Off-Season and Off-Pitch: A Gator Growl in Need of Autotune
If you were to meet me by week 5 of the college football season, you would be greeted by a girl fully enraptured in the depths of football bliss. A girl who would engage you in a discourse on the potential global implications of the Pac 10 restructuring, and its consequences on everything from the resurgence of the Taliban to the possibility of a Chris Brown comeback. I would be awash in random, completely unsubstantiated opinions based upon actual, yet trivial, ESPN breaking news. If I were a guy, you’d feel the need to go all alpha-male on me and show off your completely pointless awareness, but instead, my femininity will allow you to be mildly entertained by my broad range of superficial information, and somewhat endeared by my inevitable proclamations of “but then again, what do I know? What do YOU think?” In the middle of football season, my charm is unmatched.
But then the offseason arrives. I find myself forgetting the cumulative weight of UF’s offensive line, and instead only can recall numbers associated with illegal cash payouts by agents in violation of NCAA regulations (Then again, I never forget how to spell Maurkice). When someone brings up the upcoming season, the only words that I can formulate in conversation usually include something along the lines of “Totally! And Lane Kiffen Sucks!”, without any recollection of the details as to why he sucks. Luckily, it seems that most people agree that he does, so my inability to logically support the statements seems to go unnoticed.

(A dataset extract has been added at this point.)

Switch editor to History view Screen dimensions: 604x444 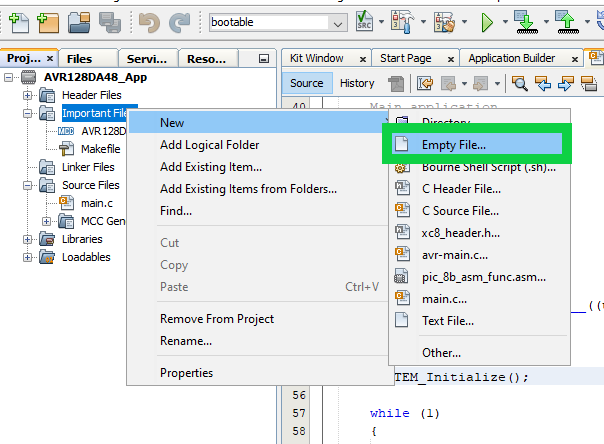click(357, 83)
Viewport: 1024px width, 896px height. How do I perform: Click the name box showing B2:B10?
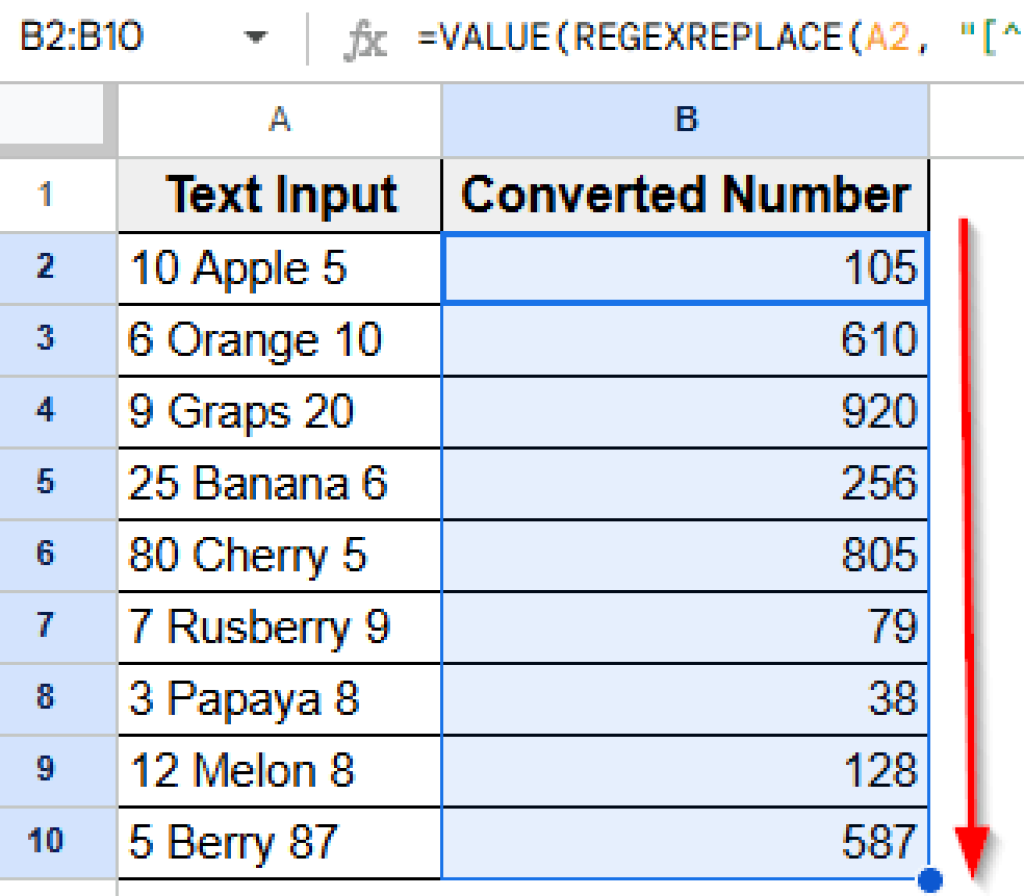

My other 'go-to' lines include:
1. ".. and man! If only Carlos Dunlap would have called me that night...I could have changed history."
2. "I think I'm suffering from the same paralyzing ailment Urban experienced upon realizing Tebow was gone... or else it's the cold reality of having graduated and not having a job....No...wait. Yeah...it's definitely the Tebow leaving thing." and
3. "The Jacksonville Jaguars are idiots"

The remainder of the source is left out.